Which like so many others, has turned out to be less simple than initially thought.

This happened in the very early hours of the morning near the Las Vegas international airport. It involved a 22 year old NFL football player who was returning home after a big game:

Police report: Raiders’ Josh Jacobs thinks he fell asleep before crash

Let’s set the scene: The aftermath of a single car accident, the driver alone in the vehicle. Somehow he managed to crash into the wall of a tunnel leading away from the airport. No other vehicles or drivers were involved. He suffered a cut on the forehead, the result of an airbag deploying. The officer who arrived described the driver as having a strong odor of alcohol. He did complete field sobriety tests but presumably refused the breath test (increasingly common, I’m told). He was taken to jail where according to various accounts, his blood alcohol was tested by jail staff. It seems as if his blood levels were below the legal limit, so he was not charged with driving while intoxicated.

Let’s take a minute to look at how field sobriety tests work in practice: In most states, they involve three different exercises. First the horizontal nystagmus test (“follow my finger with your eyes as it moves from side to side”). Next, the walk-and-turn, the one most TV viewers are familiar with (“take 9 steps heel to toe, turn on one foot, and repeat as you walk back to the point of origin”, and the one-legged stand (“Lift one foot 6 inches and hold for 30 seconds.”) It’s not a pass-fail situation, but offers an opportunity for the officers to observe for widely recognized signs of impairment– alcohol or drug-related being the most common examples. Anyway, it seems the young man performed acceptably on the tests.

The media accounts are fuzzy as to the time elapsed between the accident and the blood test at the jail. That can be important because alcohol eliminates fairly rapidly from the bloodstream and it doesn’t take all that long in most instances for the blood levels to drop below the legal limits for impairment. No report as to the final tally in this man’s case.

His attorneys showed up and released a statement to the media– he’s a minor celeb, after all– that no charges had been filed against him and if there were in future, he would plead not guilty.

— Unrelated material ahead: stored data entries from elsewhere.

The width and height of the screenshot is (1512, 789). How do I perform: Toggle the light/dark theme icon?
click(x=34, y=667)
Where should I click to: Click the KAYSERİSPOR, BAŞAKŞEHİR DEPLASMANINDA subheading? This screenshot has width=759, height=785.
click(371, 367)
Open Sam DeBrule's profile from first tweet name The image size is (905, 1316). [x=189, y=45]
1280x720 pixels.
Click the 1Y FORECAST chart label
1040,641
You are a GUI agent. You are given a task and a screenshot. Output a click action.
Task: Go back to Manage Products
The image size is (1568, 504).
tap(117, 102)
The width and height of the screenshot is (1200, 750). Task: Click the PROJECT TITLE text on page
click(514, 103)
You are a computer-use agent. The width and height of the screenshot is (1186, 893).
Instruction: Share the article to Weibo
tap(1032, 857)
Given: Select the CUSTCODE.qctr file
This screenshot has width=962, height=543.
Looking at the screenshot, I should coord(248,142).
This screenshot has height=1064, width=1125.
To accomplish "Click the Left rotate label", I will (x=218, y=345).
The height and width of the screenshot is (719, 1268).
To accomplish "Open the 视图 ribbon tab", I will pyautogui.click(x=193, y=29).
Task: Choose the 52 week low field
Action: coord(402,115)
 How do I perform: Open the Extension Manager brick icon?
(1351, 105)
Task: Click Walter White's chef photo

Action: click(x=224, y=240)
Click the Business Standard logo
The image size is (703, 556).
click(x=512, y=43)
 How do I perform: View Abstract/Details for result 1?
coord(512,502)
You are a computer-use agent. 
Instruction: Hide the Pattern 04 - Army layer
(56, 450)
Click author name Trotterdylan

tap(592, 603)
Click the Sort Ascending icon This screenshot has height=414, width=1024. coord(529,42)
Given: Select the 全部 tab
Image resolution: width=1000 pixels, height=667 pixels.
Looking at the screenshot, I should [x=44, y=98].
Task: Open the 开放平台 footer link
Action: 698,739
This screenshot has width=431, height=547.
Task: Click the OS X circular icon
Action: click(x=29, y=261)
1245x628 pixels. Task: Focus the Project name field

A couple days later the young man made a statement of his own offering an alternative explanation: rather than intoxicated, he now believed he had fallen asleep at the wheel. It happened at 4:40 a.m., after all.

We should remember that when an NFL player is involved in such an incident,  the League can step in to levy consequences of its own. Frequently those come in the form of a fine and perhaps even  suspension for a number of games, without pay. In the case of a professional football player, that can amount to quite a bit of lost income. Then there are legal fees and of course, any fines and costs the Court may impose if convicted. Those may seem relatively minor by comparison.

When I first read about this incident, I thought that there were only two other possible explanations besides intoxication for a single-car accident in a narrow tunnel with likely no other traffic present.  One was a blowout, and the other was falling asleep (with or without the aid of central nervous system depressants). Then there was the officer’s report of the odor of alcohol that seemed to tip the balance in favor of drunk driving. On the other hand, there wasn’t any objective confirmation from a blood draw, urinalysis, or a breathalyzer reading.

Plenty of room for his attorneys to dance through. And it may be that the prosecutors understood that, as they had yet to press charges.

Of course, it’s well known among people who regularly drink in bars and restaurants (and among the attorneys who represent them) that if you’re involved in an accident, a trip to the hospital for medical examination and care is a good way to increase your chances of avoiding a charge of drunk driving. Many hospitals are notoriously lax about testing, and if you really are injured, who can blame them? “That’s not my concern,” one ER physician explained to me. “I’m here to deal with injuries.” Another added that she had neither the time nor the inclination to get involved in somebody’s court case.

Can’t blame her, I suppose. Still, it leaves a convenient escape hatch for drunk drivers.

Maybe the young athlete really did fall asleep. As the saying goes, nothing good ever happens on the road at 4 a.m.